In RF-/DYNAM Pro - Natural Vibrations, it is possible to transfer complete load cases/load combinations as masses. To do this, you can simply save the load case or the load combination to be considered as a mass case in the add‑on module.
In the RFEM 5.04.0024 and RSTAB 8.04.0024 versions, there is a new feature in RF‑/TOWER Loading that allows you to define additional surface loads in a load case for dead loads; for example, from grids on platforms.
In RFEM and RSTAB, the internal forces of individual load combinations are determined according to the second-order analysis by default. If you use the RF‑CONCRETE add‑on module for stability analysis of reinforced concrete columns, you can change the calculation method of LCs to the linear static analysis, since the effects of the second‑order analysis are already considered in the calculation according to the model column method in RF‑CONCRETE Columns (nominal curvature method).

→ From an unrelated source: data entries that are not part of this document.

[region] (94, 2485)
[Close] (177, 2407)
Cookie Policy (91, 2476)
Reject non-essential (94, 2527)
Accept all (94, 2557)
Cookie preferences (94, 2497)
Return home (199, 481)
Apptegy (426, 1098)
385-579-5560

For the reduction of loads generated in RF‑MOVE Surfaces, you can consider the influence surfaces of a selected point. The influence surfaces are determined by RF-INFLUENCE. This procedure is useful in cases where only unfavorably acting loads should be considered. Depending on the unfavorable action, you should select the positive or negative direction.
It is often necessary to adjust the FE mesh of surface elements to the geometric structure. RFEM provides various options for this. For example, the FE axis can be rotated around a point, aligned in the direction of a point, or oriented to a user-defined coordinate system. Another option is the direction parallel to a line, and in this case in particular, it is possible to enter or select several lines.